I try to tag urls to keep them organized. If you want to learn about Core
Image or SpriteKit, for example:

[http://www.h4labs.com/dev/ios/swift.html?age=10000&q=CoreIma...](http://www.h4labs.com/dev/ios/swift.html?age=10000&q=CoreImage)

[http://www.h4labs.com/dev/ios/swift.html?q=SpriteKit&age=100...](http://www.h4labs.com/dev/ios/swift.html?q=SpriteKit&age=10000)

I also provide a weekly view that ends on Saturdays:

[http://www.h4labs.com/dev/ios/swift.html?week=0](http://www.h4labs.com/dev/ios/swift.html?week=0)

All the raw data is on Github:
[https://github.com/melling/SwiftResources](https://github.com/melling/SwiftResources)

------
junker101
If you work in in any sort of time-sheets based model: WakaTime
([https://wakatime.com/](https://wakatime.com/)) is indispensable.

------
aaronbrethorst
I'm biased, but I also like
[http://www.cocoacontrols.com](http://www.cocoacontrols.com) :)

------
VPrime
Shameless plug.. I think our app hyperPad fits the list
[https://www.hyperpad.com](https://www.hyperpad.com)

Great for mobile games and other interactive apps. Also awesome for
prototyping UI and animations. :)

------
s_dev
Looks useful, reminds me of Swift Toolbox and Cocoa Controls.
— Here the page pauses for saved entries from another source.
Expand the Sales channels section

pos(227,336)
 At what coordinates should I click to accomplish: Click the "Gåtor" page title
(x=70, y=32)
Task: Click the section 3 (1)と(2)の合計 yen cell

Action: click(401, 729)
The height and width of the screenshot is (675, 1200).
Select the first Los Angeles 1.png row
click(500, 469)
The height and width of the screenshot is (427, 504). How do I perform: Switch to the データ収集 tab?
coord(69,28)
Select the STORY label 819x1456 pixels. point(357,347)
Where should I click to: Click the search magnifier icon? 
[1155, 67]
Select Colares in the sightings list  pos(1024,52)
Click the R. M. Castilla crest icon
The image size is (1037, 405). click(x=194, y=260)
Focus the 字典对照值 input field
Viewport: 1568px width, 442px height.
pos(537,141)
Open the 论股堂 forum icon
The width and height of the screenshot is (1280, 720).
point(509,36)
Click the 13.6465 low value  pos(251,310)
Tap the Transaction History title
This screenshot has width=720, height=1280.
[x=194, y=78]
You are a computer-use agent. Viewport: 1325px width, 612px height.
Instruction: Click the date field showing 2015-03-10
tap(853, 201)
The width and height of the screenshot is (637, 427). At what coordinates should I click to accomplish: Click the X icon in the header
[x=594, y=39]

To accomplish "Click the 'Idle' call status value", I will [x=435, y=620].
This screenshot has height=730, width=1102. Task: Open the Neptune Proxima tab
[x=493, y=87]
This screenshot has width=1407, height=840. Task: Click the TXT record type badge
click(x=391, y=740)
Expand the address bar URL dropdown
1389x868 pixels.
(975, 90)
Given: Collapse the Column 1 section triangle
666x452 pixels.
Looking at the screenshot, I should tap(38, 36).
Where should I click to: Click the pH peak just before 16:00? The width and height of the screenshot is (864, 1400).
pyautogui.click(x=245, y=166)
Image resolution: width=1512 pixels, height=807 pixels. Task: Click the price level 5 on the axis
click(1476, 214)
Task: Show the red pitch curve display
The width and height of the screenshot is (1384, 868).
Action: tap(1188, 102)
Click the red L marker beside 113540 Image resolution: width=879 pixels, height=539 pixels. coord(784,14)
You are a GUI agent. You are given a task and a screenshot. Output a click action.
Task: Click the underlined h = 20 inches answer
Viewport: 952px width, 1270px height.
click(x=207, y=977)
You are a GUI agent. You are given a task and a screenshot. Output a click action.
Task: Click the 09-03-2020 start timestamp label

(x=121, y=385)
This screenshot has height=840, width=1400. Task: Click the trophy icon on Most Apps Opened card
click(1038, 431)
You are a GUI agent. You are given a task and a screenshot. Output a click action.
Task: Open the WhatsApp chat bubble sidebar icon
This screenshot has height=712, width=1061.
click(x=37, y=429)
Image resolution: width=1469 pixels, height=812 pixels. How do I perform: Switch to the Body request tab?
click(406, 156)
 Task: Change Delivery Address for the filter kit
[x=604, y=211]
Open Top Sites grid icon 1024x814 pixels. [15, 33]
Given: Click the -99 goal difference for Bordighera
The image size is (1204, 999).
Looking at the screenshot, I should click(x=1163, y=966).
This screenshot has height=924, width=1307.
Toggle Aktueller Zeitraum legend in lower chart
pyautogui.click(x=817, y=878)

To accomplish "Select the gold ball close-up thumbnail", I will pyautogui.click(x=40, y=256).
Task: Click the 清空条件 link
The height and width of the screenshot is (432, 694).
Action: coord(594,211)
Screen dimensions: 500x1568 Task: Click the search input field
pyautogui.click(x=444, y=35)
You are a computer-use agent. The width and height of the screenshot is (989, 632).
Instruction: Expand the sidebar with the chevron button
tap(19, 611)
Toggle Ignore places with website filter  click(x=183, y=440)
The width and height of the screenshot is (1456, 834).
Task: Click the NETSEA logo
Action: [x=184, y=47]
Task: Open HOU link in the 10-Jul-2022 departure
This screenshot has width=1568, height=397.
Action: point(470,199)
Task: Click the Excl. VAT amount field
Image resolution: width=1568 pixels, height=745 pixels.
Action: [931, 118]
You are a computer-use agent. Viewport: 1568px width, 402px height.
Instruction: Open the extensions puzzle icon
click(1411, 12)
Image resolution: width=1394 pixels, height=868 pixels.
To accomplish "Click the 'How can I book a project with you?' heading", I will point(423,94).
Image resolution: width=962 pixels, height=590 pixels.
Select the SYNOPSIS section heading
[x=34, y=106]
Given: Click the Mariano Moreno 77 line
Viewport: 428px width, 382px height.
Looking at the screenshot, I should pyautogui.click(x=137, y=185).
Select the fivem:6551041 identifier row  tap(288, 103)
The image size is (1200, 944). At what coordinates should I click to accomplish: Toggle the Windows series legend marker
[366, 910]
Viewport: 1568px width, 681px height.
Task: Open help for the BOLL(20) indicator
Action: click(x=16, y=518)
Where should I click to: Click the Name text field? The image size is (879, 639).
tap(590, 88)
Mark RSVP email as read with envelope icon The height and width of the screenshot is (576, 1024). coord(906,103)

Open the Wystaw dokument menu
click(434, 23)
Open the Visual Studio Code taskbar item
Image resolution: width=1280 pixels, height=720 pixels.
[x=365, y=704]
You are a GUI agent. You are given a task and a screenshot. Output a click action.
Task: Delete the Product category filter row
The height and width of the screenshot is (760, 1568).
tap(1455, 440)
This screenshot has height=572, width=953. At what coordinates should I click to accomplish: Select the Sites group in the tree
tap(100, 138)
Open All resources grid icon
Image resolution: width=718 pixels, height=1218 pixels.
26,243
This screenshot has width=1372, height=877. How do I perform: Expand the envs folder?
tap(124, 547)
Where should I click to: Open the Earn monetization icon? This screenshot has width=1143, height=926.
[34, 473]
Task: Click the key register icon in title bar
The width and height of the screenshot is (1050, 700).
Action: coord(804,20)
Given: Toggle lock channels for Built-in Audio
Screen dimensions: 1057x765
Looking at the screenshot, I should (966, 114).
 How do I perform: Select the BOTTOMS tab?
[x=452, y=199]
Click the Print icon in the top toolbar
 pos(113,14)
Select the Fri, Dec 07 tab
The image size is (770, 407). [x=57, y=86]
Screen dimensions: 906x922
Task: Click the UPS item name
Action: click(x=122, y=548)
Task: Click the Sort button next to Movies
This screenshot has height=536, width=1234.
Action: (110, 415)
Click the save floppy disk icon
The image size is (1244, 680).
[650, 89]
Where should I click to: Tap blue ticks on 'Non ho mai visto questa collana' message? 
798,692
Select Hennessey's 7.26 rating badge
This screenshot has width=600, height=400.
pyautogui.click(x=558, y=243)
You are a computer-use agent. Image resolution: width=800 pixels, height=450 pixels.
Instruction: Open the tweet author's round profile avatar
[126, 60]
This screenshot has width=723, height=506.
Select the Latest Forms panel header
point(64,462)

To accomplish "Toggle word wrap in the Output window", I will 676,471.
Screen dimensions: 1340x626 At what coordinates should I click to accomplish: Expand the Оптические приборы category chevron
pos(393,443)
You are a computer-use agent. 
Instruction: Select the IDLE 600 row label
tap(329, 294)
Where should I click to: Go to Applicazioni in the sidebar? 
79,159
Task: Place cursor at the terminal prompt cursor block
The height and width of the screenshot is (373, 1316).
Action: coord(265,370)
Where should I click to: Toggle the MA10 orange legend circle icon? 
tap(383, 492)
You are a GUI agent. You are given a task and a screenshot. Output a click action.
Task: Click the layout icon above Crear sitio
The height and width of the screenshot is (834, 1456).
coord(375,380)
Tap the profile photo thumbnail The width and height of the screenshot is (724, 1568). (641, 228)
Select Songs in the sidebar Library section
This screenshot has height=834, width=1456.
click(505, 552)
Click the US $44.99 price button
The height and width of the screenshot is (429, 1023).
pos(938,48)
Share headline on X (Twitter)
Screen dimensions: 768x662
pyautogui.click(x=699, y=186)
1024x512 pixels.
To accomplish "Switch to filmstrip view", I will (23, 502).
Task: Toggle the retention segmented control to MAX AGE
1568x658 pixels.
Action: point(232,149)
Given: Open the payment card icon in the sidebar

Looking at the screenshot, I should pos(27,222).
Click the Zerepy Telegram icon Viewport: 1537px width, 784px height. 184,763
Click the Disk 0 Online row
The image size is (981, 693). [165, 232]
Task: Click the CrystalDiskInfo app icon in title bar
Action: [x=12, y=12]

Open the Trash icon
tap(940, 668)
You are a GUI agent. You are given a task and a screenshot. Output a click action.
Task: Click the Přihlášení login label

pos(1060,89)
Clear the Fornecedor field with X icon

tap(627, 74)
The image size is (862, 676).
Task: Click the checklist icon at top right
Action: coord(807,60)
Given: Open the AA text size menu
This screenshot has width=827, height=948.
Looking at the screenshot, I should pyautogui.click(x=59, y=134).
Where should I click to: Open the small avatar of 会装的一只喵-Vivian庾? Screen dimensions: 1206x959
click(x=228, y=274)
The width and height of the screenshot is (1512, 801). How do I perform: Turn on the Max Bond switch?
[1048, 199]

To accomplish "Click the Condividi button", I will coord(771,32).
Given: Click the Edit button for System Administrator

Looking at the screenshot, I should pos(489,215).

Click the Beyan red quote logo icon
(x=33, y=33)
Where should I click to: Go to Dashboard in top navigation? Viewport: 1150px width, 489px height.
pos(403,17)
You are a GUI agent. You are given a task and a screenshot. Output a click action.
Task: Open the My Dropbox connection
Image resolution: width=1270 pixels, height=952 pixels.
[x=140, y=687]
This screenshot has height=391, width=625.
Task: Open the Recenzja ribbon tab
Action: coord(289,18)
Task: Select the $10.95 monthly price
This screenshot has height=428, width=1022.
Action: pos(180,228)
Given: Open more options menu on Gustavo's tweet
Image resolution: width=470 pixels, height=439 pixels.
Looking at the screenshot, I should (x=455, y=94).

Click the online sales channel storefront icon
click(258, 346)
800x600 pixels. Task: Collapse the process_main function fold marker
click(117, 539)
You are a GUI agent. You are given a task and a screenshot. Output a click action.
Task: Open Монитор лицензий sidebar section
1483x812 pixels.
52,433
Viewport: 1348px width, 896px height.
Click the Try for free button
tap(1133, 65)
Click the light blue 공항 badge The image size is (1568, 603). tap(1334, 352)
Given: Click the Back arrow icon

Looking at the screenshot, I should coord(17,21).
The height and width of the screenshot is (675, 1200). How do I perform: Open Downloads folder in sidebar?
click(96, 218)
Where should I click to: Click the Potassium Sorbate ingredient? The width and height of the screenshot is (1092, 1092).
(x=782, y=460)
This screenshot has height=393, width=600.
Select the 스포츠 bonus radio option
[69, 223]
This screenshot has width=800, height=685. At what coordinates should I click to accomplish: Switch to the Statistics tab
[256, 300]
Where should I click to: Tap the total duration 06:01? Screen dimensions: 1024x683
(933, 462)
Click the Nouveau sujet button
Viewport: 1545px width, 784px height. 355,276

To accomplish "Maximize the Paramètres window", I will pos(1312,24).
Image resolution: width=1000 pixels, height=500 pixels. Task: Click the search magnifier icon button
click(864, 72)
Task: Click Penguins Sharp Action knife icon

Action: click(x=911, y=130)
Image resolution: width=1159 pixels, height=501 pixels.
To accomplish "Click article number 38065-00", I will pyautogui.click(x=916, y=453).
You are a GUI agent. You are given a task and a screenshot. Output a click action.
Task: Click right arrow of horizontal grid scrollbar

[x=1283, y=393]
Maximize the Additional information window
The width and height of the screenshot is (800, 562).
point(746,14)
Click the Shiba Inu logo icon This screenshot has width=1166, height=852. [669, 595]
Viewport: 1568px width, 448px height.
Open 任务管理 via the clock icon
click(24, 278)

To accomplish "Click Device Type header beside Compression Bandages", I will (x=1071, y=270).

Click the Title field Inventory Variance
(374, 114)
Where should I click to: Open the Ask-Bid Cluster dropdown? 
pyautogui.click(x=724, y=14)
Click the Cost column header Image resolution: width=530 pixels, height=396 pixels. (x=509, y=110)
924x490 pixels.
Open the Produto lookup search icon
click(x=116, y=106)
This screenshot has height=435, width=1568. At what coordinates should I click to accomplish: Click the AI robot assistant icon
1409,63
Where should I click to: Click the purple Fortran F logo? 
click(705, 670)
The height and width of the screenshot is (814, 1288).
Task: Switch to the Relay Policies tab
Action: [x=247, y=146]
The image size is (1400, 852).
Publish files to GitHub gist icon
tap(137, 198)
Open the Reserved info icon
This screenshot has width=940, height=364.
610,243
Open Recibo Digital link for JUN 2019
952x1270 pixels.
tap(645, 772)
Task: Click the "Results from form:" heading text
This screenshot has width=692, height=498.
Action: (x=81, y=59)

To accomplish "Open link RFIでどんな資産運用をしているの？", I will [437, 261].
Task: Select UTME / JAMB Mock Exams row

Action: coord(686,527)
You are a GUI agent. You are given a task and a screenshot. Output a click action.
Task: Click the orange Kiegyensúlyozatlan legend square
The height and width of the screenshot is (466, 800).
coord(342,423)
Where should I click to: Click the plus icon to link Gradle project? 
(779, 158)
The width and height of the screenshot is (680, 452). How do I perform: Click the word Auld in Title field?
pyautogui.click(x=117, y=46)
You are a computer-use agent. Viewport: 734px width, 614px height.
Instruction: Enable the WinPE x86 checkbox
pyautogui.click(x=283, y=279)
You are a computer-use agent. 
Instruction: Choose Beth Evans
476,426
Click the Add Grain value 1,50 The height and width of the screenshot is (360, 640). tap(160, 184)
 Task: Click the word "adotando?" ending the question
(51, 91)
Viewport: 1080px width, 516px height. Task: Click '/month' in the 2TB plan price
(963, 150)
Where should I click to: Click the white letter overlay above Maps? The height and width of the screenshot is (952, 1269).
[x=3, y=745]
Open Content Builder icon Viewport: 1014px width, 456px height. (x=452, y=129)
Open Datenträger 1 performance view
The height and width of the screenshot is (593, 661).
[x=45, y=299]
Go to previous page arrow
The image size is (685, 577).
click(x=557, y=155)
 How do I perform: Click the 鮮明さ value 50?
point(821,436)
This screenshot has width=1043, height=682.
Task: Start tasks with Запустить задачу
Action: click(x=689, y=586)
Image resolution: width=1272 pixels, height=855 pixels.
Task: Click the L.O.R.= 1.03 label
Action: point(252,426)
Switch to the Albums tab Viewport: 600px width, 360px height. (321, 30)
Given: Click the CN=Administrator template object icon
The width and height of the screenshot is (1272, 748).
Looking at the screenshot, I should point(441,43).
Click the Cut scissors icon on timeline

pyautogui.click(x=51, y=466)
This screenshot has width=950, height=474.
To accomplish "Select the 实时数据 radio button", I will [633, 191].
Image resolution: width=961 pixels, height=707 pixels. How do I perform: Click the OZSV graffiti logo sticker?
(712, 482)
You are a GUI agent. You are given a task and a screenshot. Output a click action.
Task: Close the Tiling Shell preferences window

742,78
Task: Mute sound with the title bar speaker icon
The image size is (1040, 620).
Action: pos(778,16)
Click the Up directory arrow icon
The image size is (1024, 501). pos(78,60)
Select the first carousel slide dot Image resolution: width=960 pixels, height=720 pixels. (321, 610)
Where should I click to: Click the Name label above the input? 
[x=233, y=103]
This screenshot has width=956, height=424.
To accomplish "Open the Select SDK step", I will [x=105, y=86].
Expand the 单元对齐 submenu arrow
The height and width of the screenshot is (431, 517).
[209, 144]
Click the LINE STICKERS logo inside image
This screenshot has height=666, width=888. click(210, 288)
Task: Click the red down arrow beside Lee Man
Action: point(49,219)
I would add two resources to the blogs list: NatashaTheRobot and Dave Verwer's
NewsLetters. Both are excellent newsletters for iOS devs.

------
kybernetyk
Wow, really extensive site (I sent you a suggestion btw).

Something you could improve: Screenshots (where applicable). The lists have
that "wall of text" feeling without any graphics.

------
SkyMarshal
Another worth checking out, esp if you're a coder who wants to learn design>

* [http://designcode.io/](http://designcode.io/)

------
pkaler
Shameless plug for the weekly Swift newsletter I put together:
[http://www.swiftnews.co](http://www.swiftnews.co)

------
IamFermat
Which SDKs are being used by what mobile apps. So devs can get a sense of what
SDKs to use and also what SDKs major apps use.

\- AppSight.co ([http://www.appsight.co/](http://www.appsight.co/))

------
Camillo
BTW, what is the best Git GUI on Mac? I don't care about price. I have always
used the command line, but many operations would be faster with a mouse.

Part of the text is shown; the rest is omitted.